Publié le 2026-07-25
Ce message sur un remboursement d'impôt est-il vrai, ou une arnaque ?
Un remboursement à réclamer, une amende à régler vite : la plupart de ces messages copient une administration sans en être. Voici comment vérifier, sans jamais cliquer sur le lien reçu.
Voir le mot « remboursement » dans un message produit un petit pic d'espoir, presque malgré soi. Voir le mot « amende » produit l'effet inverse, un pic d'inquiétude. Les escrocs ne cherchent rien d'autre que l'un de ces deux réflexes, déclenché vite, avant que la réflexion n'ait le temps de s'installer.
Le scénario type ressemble à ceci : un SMS annonce une somme à réclamer avant la fin de la semaine, sur un lien fourni juste en dessous, ou un mail plus soigné évoque une amende impayée et sa majoration si rien n'est réglé sous 48 heures. Dans les deux cas, le message se fait passer pour une administration, et compte sur l'empressement du lecteur plus que sur sa lecture attentive.

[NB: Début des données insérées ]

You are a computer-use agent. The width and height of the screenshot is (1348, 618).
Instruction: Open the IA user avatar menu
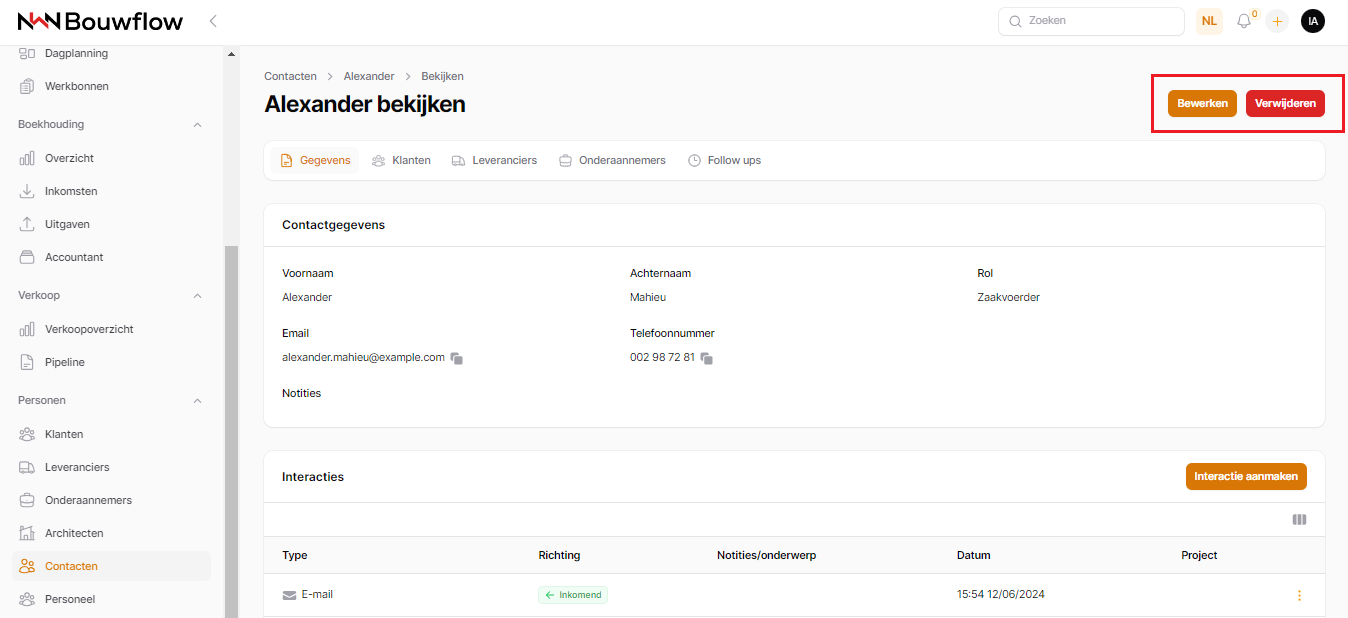click(1312, 21)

Cybermalveillance.gouv.fr documente un cas emblématique de ce mécanisme : un message imitant l'Assurance Maladie annonçait le remboursement de plus de 200 euros de frais de santé, et demandait d'entrer ses coordonnées bancaires pour le recevoir. Une vraie caisse d'assurance maladie n'a pourtant jamais besoin de votre numéro de carte bancaire pour vous rembourser : elle a déjà votre RIB depuis longtemps.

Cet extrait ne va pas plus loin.